1. 476.
    0
    sene 1989... antalyalı binler bilir. yaz geldi mi o zamanlar her apartmanın önünde teyzeler iner, kasa kasa domates yıkar, ezer ve salça yapardı. domates bol, güneş sebil amk.

    annemler de o sene yine salça yapmışlar, oturma odasında tepsilere koymuşlardı. bizimkiler kahvaltı sofrasında, babam işe gidecek. ben de girdim odaya, balkona çıkmaya çalışıyorum. sktiğimin balkon kapısı sıkışmış. asıldıkça asılıyorum kola. "çat" diye bir ses geldi, kol elimde kaldı. ben züt üstü yere düşüp, bir de yaylanıp sol kaşı kapının dibindeki sandığa köstüm. korktum tabii amk. kolu kırdım diye peder dövecek sandım. kapı kolunu öylesine tutturup, sessizce içeri geçiyordum ki, kızkardeşim eliyle gösterip "anneeeeaaaaa abim salçalarla oynamıııııışş!" diye bağırdı. (bin)

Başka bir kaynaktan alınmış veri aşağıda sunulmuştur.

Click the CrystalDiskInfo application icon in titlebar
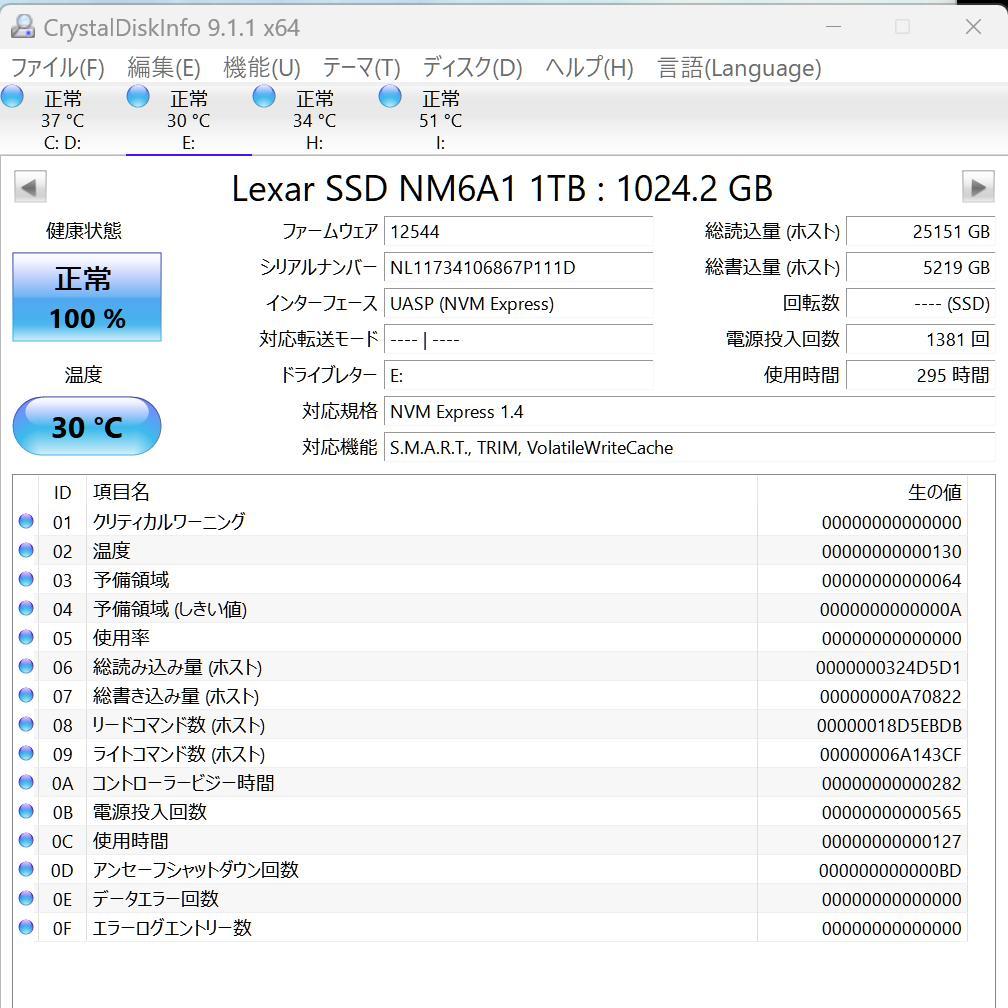This screenshot has width=1008, height=1008. click(22, 27)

    tabii kızkardeşin salça sandığı şey, aslında benim kaştan fışkıran kandan başka birşey değil. am gibi yarılmış, nasıl kanıyor. üstüme baktım kıpkırmızı. peder omuzladı beni eve yakın bi' sağlık ocağı vardı oraya zütürdü. doktor pansuman yaptı temizledi. gelgelelim sağlık ocağında dikiş ipi kalmamış. sağlam bi' ip istedi. kuzenim gitti evden dantel ipi getirdi. adam kaşı dantel ipliğiyle dikti amk.